Trump Will Want to ‘Confess Error’
The notion of a government bureaucracy using litigation as a weapon, cognizant of the disparity in resources between the two parties, is terrifying. You don’t have to be right. You don’t have to follow the law. You can use a stroke of the pen to attack some person, individual or corporate, and wreak havoc.
Apparently, intent matters.
If the pretext for invoking a rule or taking an action contradicts the statute, then Trump can expedite the reversal of the rule or action.
‘We’re in a catch-me-if-you can era of governance. Regulators stretch their authority knowing that legal challenges take years, during which their desired outcomes can take root. President-elect Trump can fast-track reversal of the Biden administration’s excesses and beat rule-makers at their own game.
‘In 2015 Gina McCarthy, then administrator of the Environmental Protection Agency, told TV host Bill Maher that whether an Obama rule regulating coal-fired power plants survived Supreme Court review was irrelevant. The litigation had taken three years, and during that time companies had been forced to make long-term investment decisions in compliance with EPA demands.
‘That same malign intent is evident in Mr. Biden’s “whole of government” approach to policy. His administration squeezes industry targets by using laws and agencies in ways Congress never intended. Regulators have admitted as much, both in public and in internal planning documents that have been made public.
‘Agencies aren’t permitted to lie about their reasons for imposing a regulation—a doctrine known as the rule against pretext. Yet it happens. EPA Administrator Michael Regan, for instance, has shown a willingness to use authorities unrelated to climate change to force closure of plants to achieve climate goals. This presents the new administration with an opportunity to rein in some of the most egregious Biden-administration overreaches before the rules achieve their intended outcomes.’
In the private sector, accountability is everything. Either the dogs eat the dog food or they don’t.
There is no accountability in the federal bureaucracy.
Is it even possible?
‘"This is about restoring self-governance and accountability in America as well. Elected leaders, if they make the wrong decisions, voters have a great choice. You can vote them out and remove them. Most of the people making these decisions from health care to the Department of Defense are failing on effectiveness because they have no accountability. Historically, it's been the view of many scholars to say that those people could not even be fired. Now we take a different view with the environment the Supreme Court has given us in recent years, and we're going to use that in a pretty extensive way to move quickly," he explained.’
IBM CEO on Trump: ‘Less regulation, more innovation’ is a win for business
Regulatory certainty enables innovation and risk-taking.
‘Krishna believes a lighter regulatory environment will prompt clients to make investment decisions more quickly and also lay the groundwork for a more favorable deal environment.

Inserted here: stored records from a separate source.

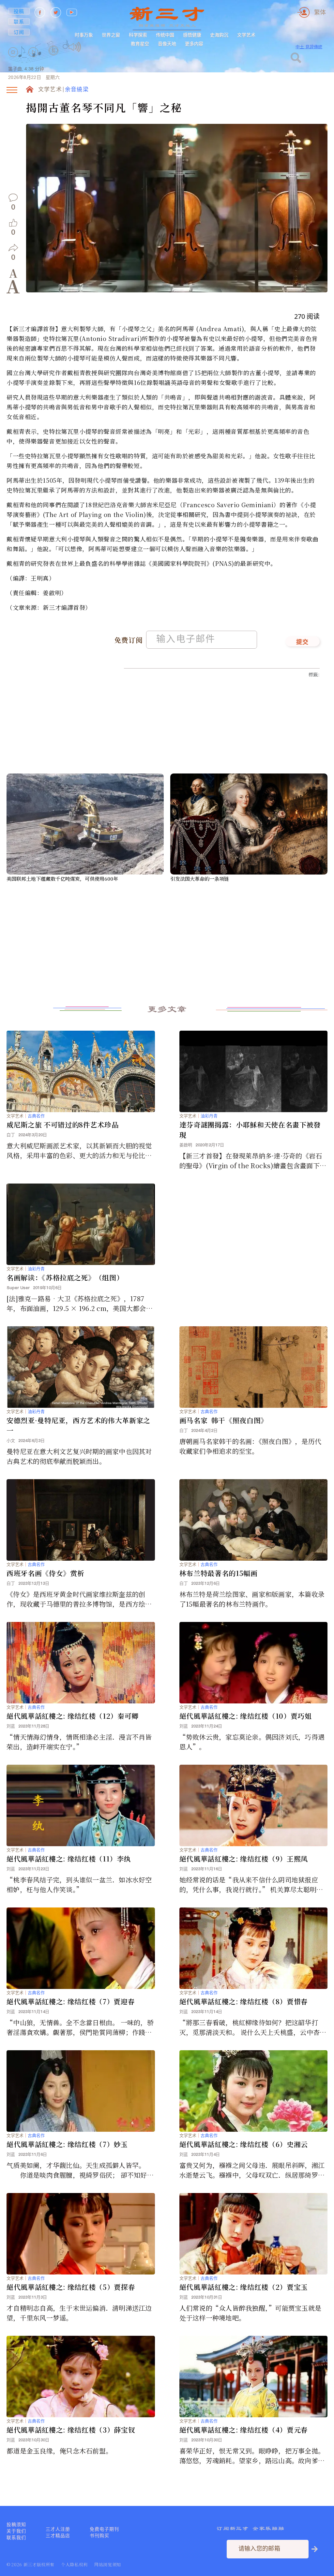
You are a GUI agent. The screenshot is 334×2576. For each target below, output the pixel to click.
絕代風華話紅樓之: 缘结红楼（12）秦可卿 (73, 1716)
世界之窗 (111, 35)
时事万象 (84, 35)
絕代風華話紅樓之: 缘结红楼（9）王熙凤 (243, 1858)
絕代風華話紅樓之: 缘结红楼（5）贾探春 (71, 2287)
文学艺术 (246, 35)
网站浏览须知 (107, 2564)
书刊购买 (99, 2535)
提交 (302, 642)
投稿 (19, 11)
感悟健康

‘“If we have more certainty on the outcome, then we are willing to lean into things like M&A … If the regulatory process and antitrust are going to be more certain, that allows you to take more risk,” Krishna added.’
The Virginia Model for Regulatory Modernization
Virginia is well on its way to achieving its regulatory reform goals. Technology is making an impact.
‘As these reforms play out, one state stands above the rest. In his first year in office, Virginia Governor Glenn Youngkin created an Office of Regulatory Management (ORM) to lead regulatory modernization in the Commonwealth of Virginia. He tasked ORM with enhancing transparency and efficiency in both regulation and permitting. And he set the ambitious goals of reducing regulatory requirements by 25 percent and achieving a substantial shortening of permit processing times.
‘Now, two years later, Governor Youngkin’s administration has achieved such extraordinary success that other states and reform-minded federal officials are sitting up and taking notice. A few developments over that period have been particularly noteworthy.
‘On the regulatory reduction front, ORM estimates that changes to date are saving Virginia citizens over $1.2 billion per year. Virginia has taken an innovative approach to regulatory reduction. Virginia agencies can achieve credit towards the 25 percent reduction goal by cutting words, but they can also get credit by reducing—but not eliminating—burdens. For instance, when the Virginia Board for Barbers and Cosmetologists reduced cosmetologist training hours from 1500 to 1000, it received a 33 percent credit, multiplied by the associated requirements.’
What Does a Second Trump Administration Mean for AI Regulation?
Will states be able to step into the void left as Trump unwinds Biden’s executive orders on AI, or will the new Administration take steps to claim priority for AI regulation?
‘The second Trump administration will likely continue to focus on deregulation and private-sector innovation. The removal or alteration of key executive orders – like those promoting AI ethics, transparency, and fairness – would reduce the regulatory burden on businesses, allowing for greater flexibility and faster deployment of AI technologies. However, states are not without power in this space. Companies should expect an increase in state regulatory efforts, and businesses should stay informed about the potential shifts at a state-by-state level. Likewise, AI business practices that otherwise constitute unfair or deceptive trade practices will continue to be policed both by the Federal Trade Commission and the plaintiffs’ bar. All in all, the next four years will likely bring regulatory change, but perhaps not the extinction that some commenters have speculated.’